■ **EXERCISES**
1/ For each statement, answer yes or no according to the album reviews and quote the words that decide it. (a) Antichrisis re-recorded A Legacy of Love on Reartone Records. (b) The reviewer received Life is a Miracle in 2004. (c) The new Antichrisis track is titled "End of December."
2/ According to the album reviews, what instrument does Dejan Sparavalo play?
3/ List every song title that the album reviews name in the review of Life is a Miracle.
— START OF SOURCE PASSAGE —
No Smoking Orchestra: Life is a Miracle
Although not received until early 2005 this ‘04 release instantaneously rocketed to the top of my “best of” list for last year. How do I even begin to describe this totally unique band? While Bosnian filmmaker and guitarist Emir Kusturica seems to attract most of the attention of No Smoking Orchestra these days, this is truly a group effort that depends as much on singer Dr. Nelle Karajlic’s acerbic vocals and violinist Dejan Sparavalo’s inspired arranging and writing as Kusturica’s celebrity. Equal parts vaudeville, punk rhythms and gypsy music, this is unlike anything many of you have ever been subjected to. It must be noted that this music is “inspired and taken from” the quirky film of the same name so variations on the main theme are revisited throughout the album. But the individual songs like “Wanted Man,” “Who Killed the DJ,” “Ovo je Musiki Svet” and “Gladno Srce” are the main attraction here -- marches driven by the sloppy (by design) gypsy brass band, unhinged operatic singing, reasonable acoustic jazz guitar, swirling interaction between tuba, accordion and gypsy violin and more indescribable zaniness. This CD is an utter delight and highly recommended for those who are looking for uniqueness that isn’t confined to any one genre. Punk? At times. Folk-rock? Absolutely! Camp? If that’s what you wanna call it. This is the best damn soundtrack recording ever created, period!

Dave Sleger

Antichrisis: A Legacy of Love Mark II
In an odd move Antichrisis has re-recorded their 1998 artistic breakthrough A LEGACY OF LOVE in its entirety on a new record label, Reartone Records. I’m not exactly sure why this was necessary as this final product isn’t measurably different from the original. But if it generates buzz and attention to this erstwhile overlooked gem perhaps it is justified. Antichrisis is somewhat of an anomaly as they combine progressive metal with Celtic-rock in a highly theatrical yet melancholy manner. The attentive listener might conclude that this album is more cohesive and consistent than the original. I try to convince myself that this mix is superior and the rearranged tracklist makes for better continuity but I’m not really sure. There is one new track called “End of December” that (in a real stretch) might remind listeners of Black 47. In any event this is a fine recording that deserves to be heard again. Hopefully this strategy will pay off for Antichrisis.
— END OF SOURCE PASSAGE —
— START OF DATASET CONTENT —
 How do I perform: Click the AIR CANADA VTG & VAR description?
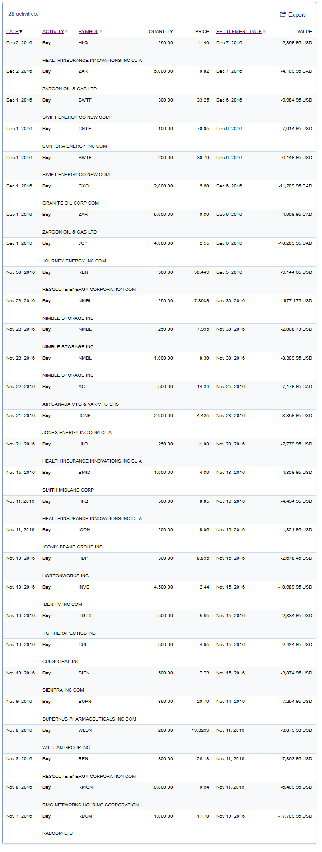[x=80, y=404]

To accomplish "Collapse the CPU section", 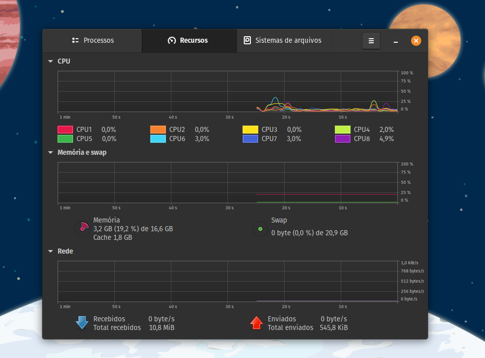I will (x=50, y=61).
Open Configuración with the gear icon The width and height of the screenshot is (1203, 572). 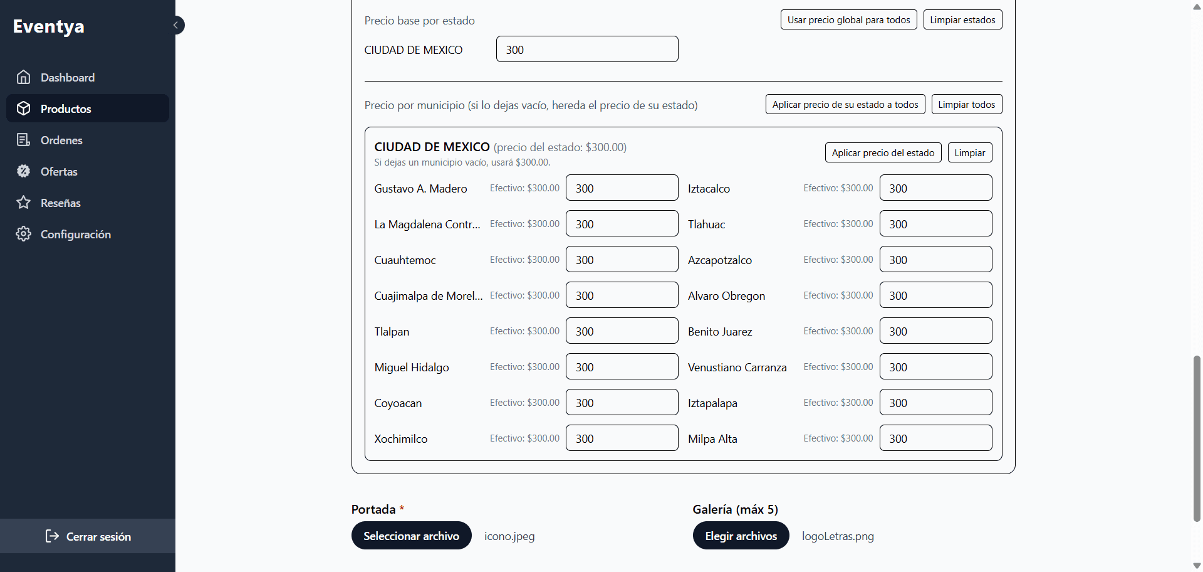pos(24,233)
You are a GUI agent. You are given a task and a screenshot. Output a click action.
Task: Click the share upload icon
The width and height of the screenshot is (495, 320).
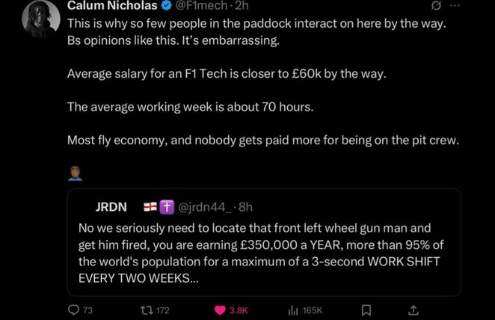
— END OF DATASET CONTENT —
■ **ANSWERS PER TASK**
1/
(a) Yes: "re-recorded their 1998 artistic breakthrough A LEGACY OF LOVE in its entirety on a new record label, Reartone Records"
(b) No: "Although not received until early 2005"
(c) Yes: "There is one new track called "End of December""

2/ He plays the violin.

3/ "Wanted Man," "Who Killed the DJ," "Ovo je Musiki Svet," "Gladno Srce"